Thanks for the link. I will listen when I have more time (note that I’m one of those attention-deprived modern online people, but I’ll try). But right now I’d like to share some first impressions and personal beliefs.
I have posted about what I call the engagement problem on this community forum, and it is similar to what we see at large scale with surveillance activism and climate change: urgent problems and insufficient action.
You mention ‘creating better awareness campaigns’. I pose that most people are perfectly aware already, at least to the extent where they know they ought to act. But such is our human nature and hectic life that we’ll only do so once personally affected in a real sense. When the water floods our house, or the AI wrongful judgment landed us in jail. And even then our action is mostly focused on removing our personal problem, after which life-as-usual continues. This is excluding the small minority that are already activists, and for whom further awareness is unneeded.

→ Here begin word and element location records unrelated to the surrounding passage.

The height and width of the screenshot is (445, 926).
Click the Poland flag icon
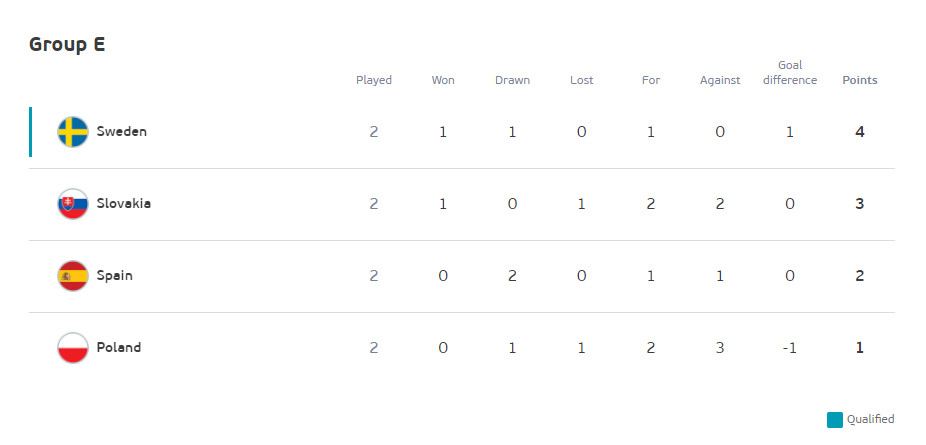(73, 348)
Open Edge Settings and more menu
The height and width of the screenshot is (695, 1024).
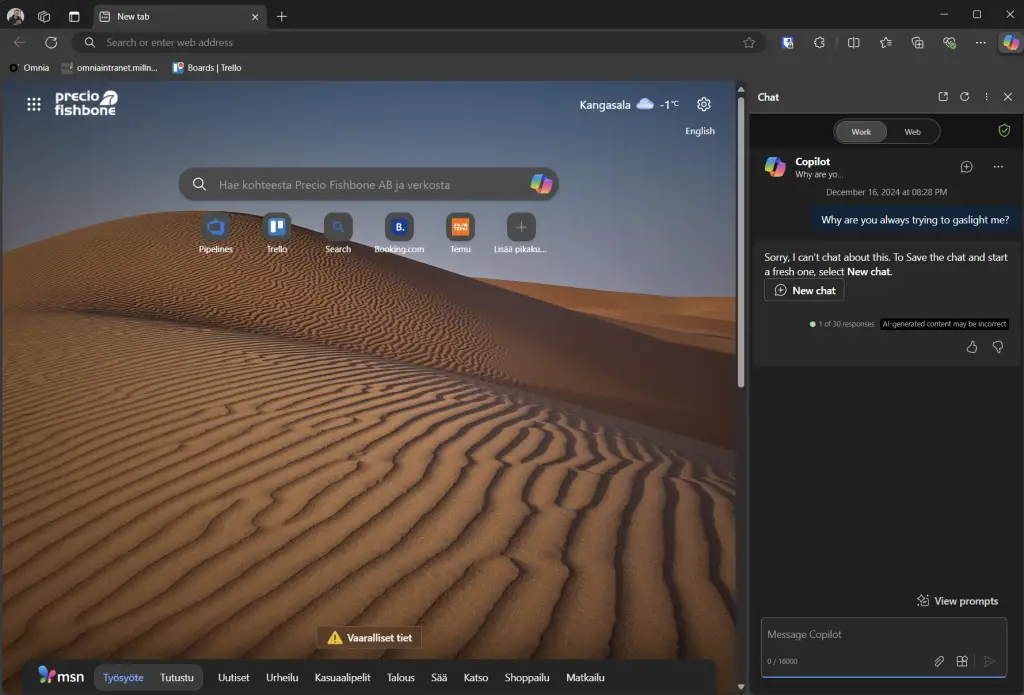pyautogui.click(x=980, y=43)
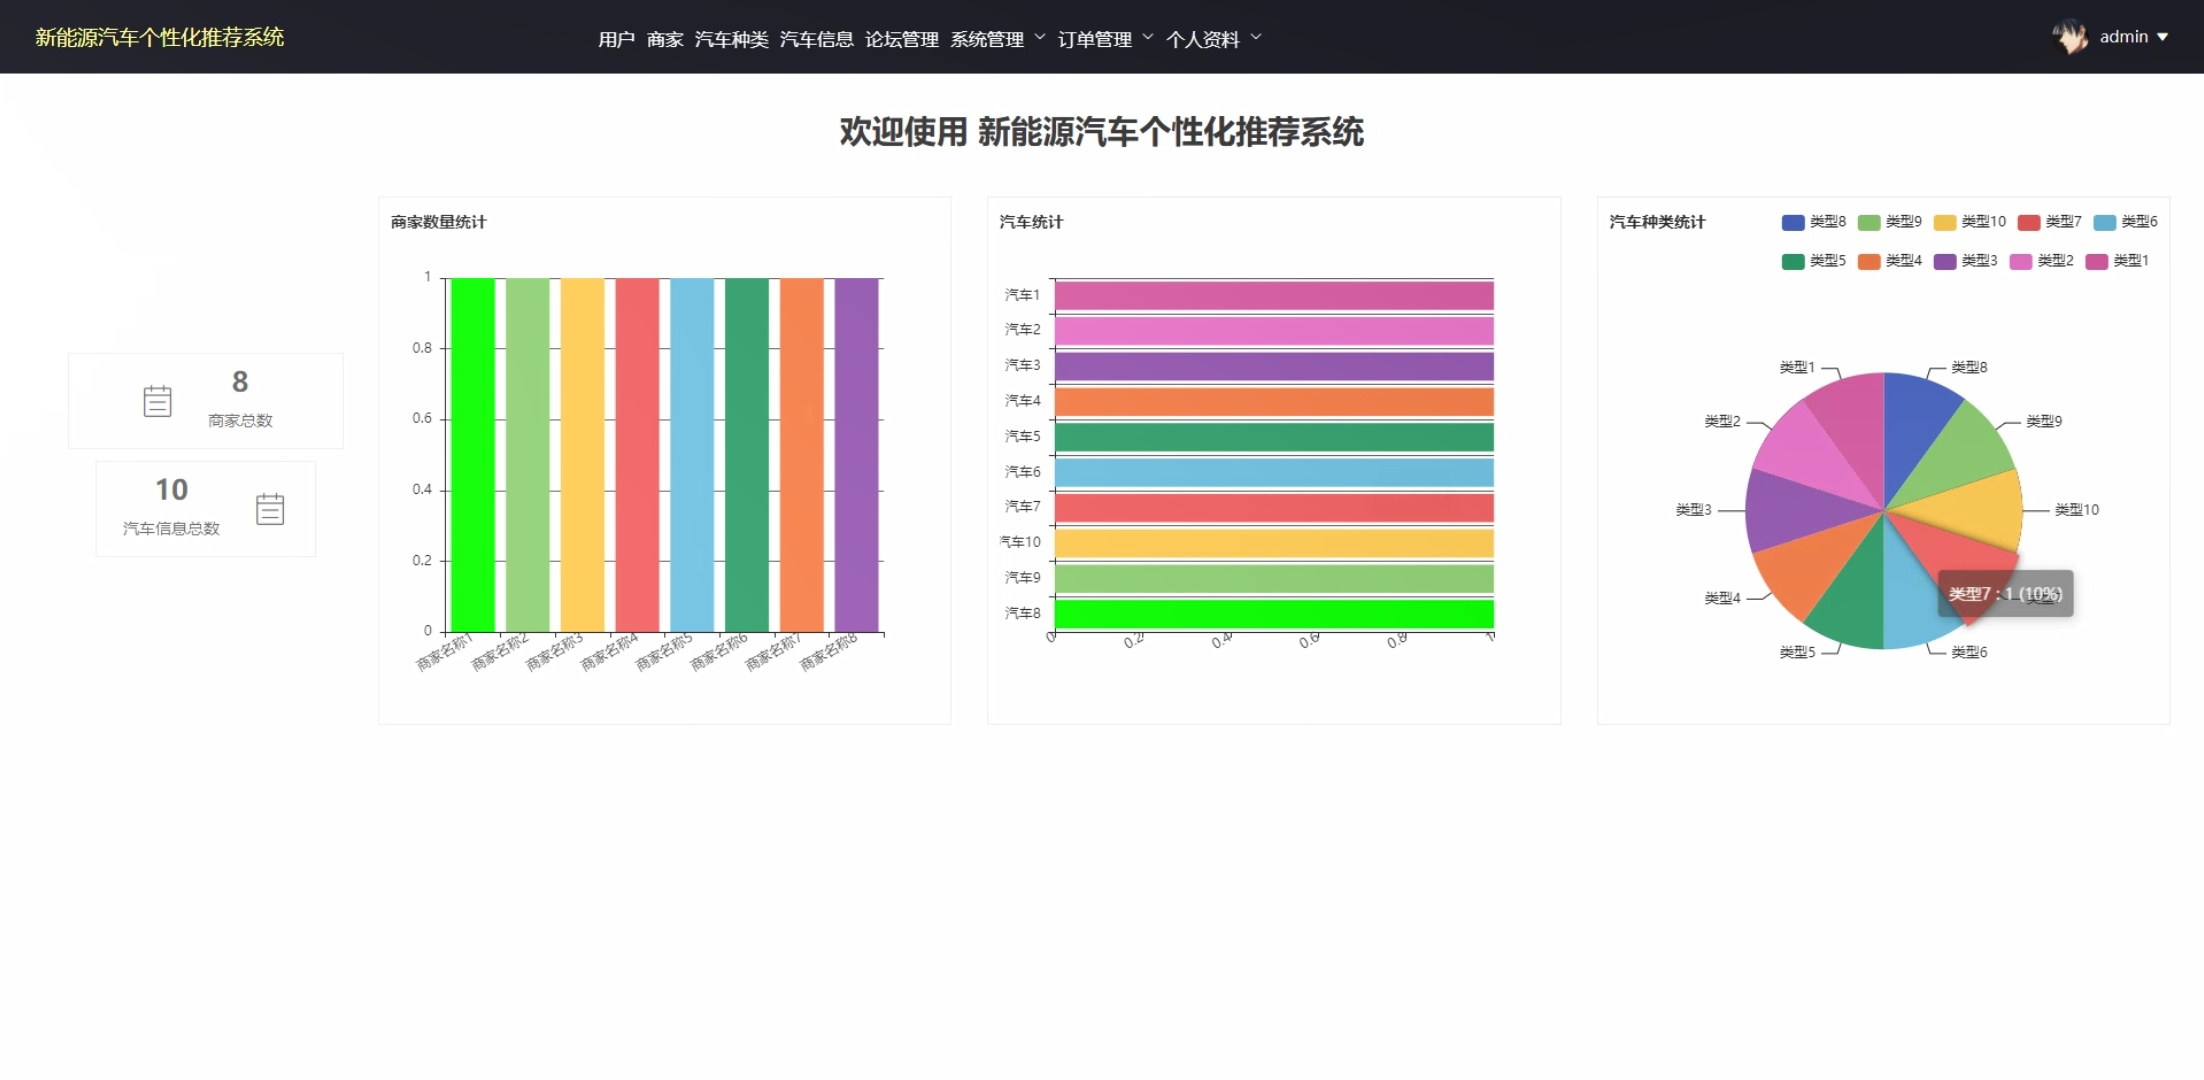The image size is (2204, 1080).
Task: Click the light blue 类型6 legend icon
Action: pyautogui.click(x=2105, y=221)
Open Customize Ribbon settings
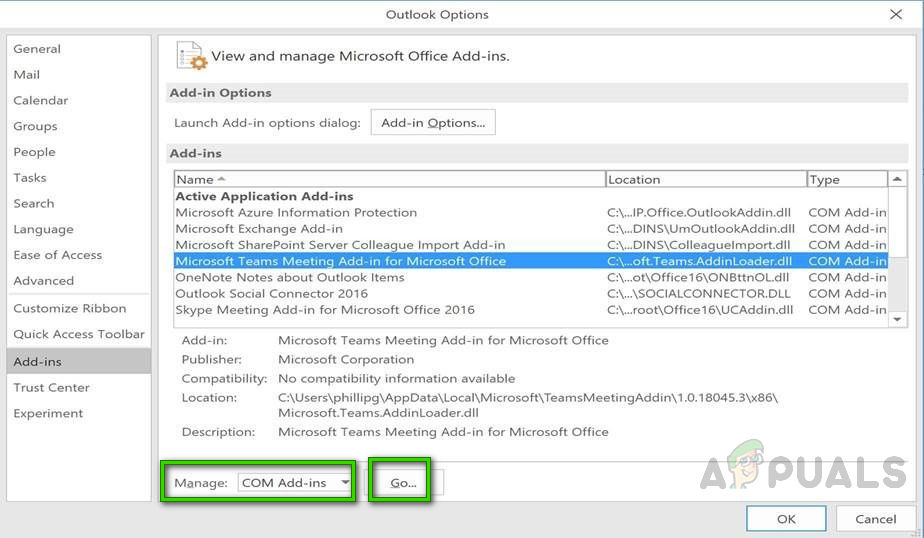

Activism demands sacrifice, whether it be in time, effort, money or otherwise. That sacrifice constitutes the barrier to act.
And it is asked again and again and again everywhere we turn. We get climate stress and flight shame and whatever. So much so that people entirely tune out of the message.
Now when I opened that NPR link, I feel full agreement with the first of text:
“Grappling with the realities of the climate crisis can be incredibly discouraging—especially when we feel powerless, paralyzed, or don’t know where to start.”
But I when I then quick peek at the list of “Direct Action” resources, I immediately see the article headlines that I’ve seen in a 1,000 variations for the past 35 years of my life. And though that all of them try not to - they all are asking for sacrifice it seems. It’s a first impression, I know, and I clicked the most hopeful titles, like “How to Stop Freaking Out and Tackle Climate Change” - a five-step plan to deal with the stress and become part of the solution.
Then Step 2: Focus on systems, not yourself. (okay, fine). Then:
[We can’t fight everywhere when] pushing for the systemic changes we need. […] I have chosen to fight against a proposed gas pipeline, liquefaction facility and liquefied natural gas export terminal (sacrifice) […] My point is that the climate crisis is not going to be solved by personal sacrifice. (contradiction). It will be solved by electing the right people, passing the right laws, drafting the right regulations, signing the right treaties — and respecting those treaties already signed, particularly with indigenous nations. It will be solved by holding the companies and people who have made billions off our shared atmosphere to account. (right, its an abstract far-from-my-bed show, and I can point to others to take their responsibility)
Luckily in my quickscan I see there is also real good stuff: “How peer pressure can help stop climate change”, though with “peer pressure” having negative connotation and it has a lot of negative intro before the positive gist is revealed:
But my study of “behavioral contagion” — social scientists’ term for how ideas and behaviors can spread through populations like infectious diseases — has changed my view. The environmental impact of seemingly insignificant voluntary actions is far greater than most people realize, for two related reasons. First, they have the power to shift how the people around us behave. Second, and more important, they change who we are, making us much more likely to support the large-scale policies needed for progress.
That’s something I truly believe in, and I think it can be done in a way leave out negative connotations, where people with climate stress already skipped to the next channel.